Java boasts a direct simplicity reminiscent of Fortran, but also incorporates many of the important ideas of modern object-oriented programming. Of course it comes with an established track-record in the domains of Web and Internet programming. The idea that Java may enable new programming environments, combining attractive user interfaces with high performance computation, is gaining increasing attention amongst computational scientists [7,8].
This article will focus specifically on the potential of Java as a language for scientific parallel programming. We envisage a framework called HPJava. This would be a general environment for parallel computation. Ultimately it should combine tools, class libraries, and language extensions to support various established paradigms for parallel computation, including shared memory programming, explicit message-passing, and array-parallel programming. This is a rather ambitious vision, and the current article only discusses some first steps towards a general framework. In particular we will make specific proposals for the sector of HPJava most directly related to its namesake: High Performance Fortran.

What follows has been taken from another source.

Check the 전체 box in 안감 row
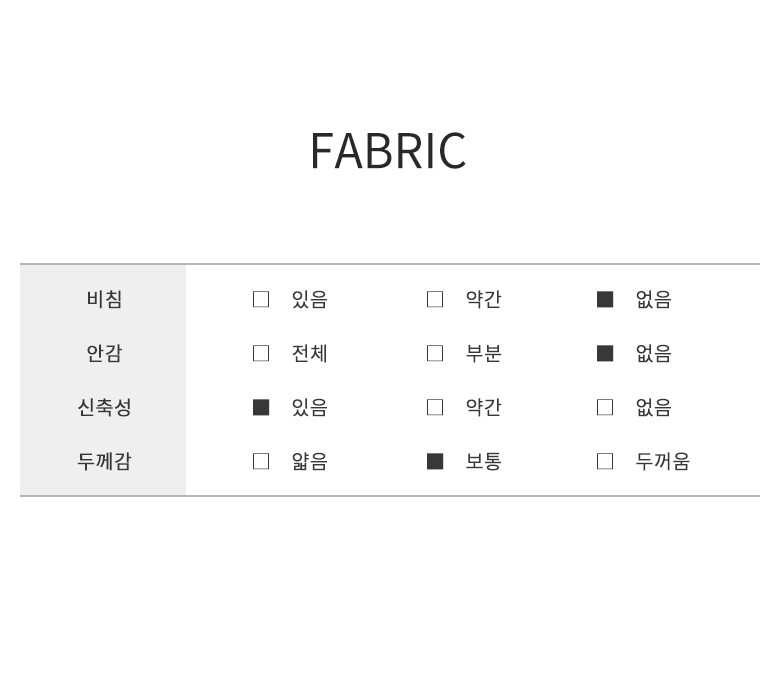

For now we do not propose to import the full HPF programming model to Java. After several years of effort by various compiler groups, HPF compilers are still quite immature. It seems difficult justify a comparable effort for Java before success has been convincingly demonstrated in Fortran. In any case there are features of the HPF model that make it less attractive in the context of the integrated parallel programming environment we envisage. Although an HPF program can interoperate with modules written in other parallel programming styles through the HPF extrinsic procedure interface, that mechanism is quite awkward. Rather than follow the HPF model directly, we propose introducing some of the characteristic ideas of HPF--specifically its distributed array model and array intrinsic functions and libraries--into a basically SPMD programming model. Because the programming model is SPMD, direct calls to MPI  or other communication packages are allowed from the HPJava program.

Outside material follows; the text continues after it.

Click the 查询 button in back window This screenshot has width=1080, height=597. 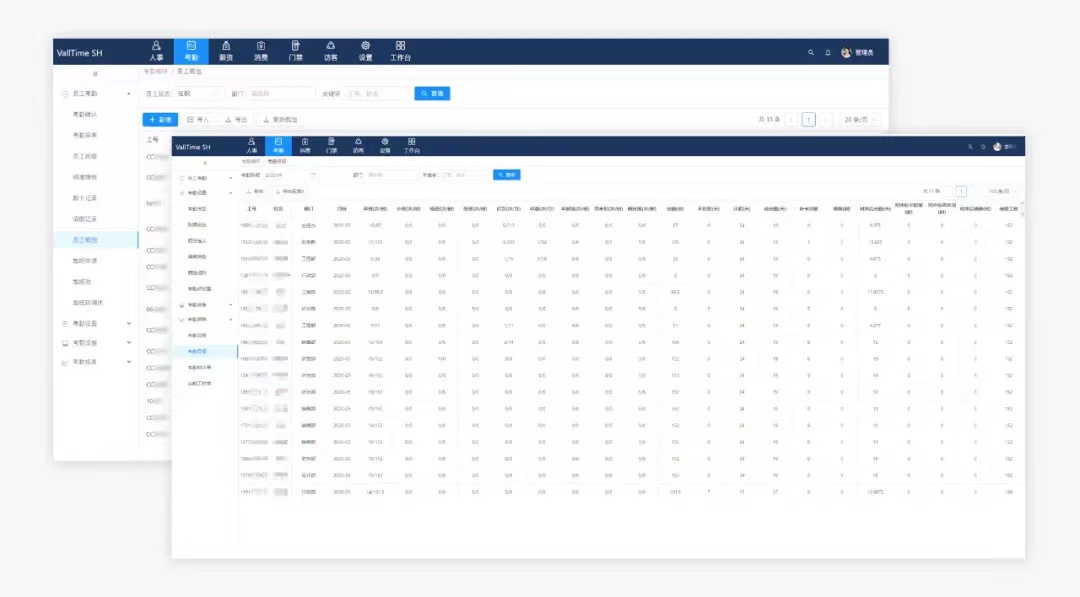click(432, 93)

The language outlined here provides HPF-like distributed arrays as language primitives, and new distributed control constructs to facilitate access to the local elements of these arrays. In the SPMD mold, the model allows processors the freedom to independently execute complex procedures on local elements: it is not limited by SIMD-style array syntax. All access to non-local array elements must go through library functions--typically collective communication operations. This puts an extra onus on the programmer; but making communication explicit encourages the programmer to write algorithms that exploit locality, and simplifies the task of the compiler writer. On the other hand, by providing distributed arrays as language primitives we are able to simplify error-prone tasks such as converting between local and global array subscripts and determining which processor holds a particular element. As in HPF, it is possible to write programs at a natural level of abstraction where the meaning is insensitive to the detailed mapping of elements. Lower-level styles of programming are also possible.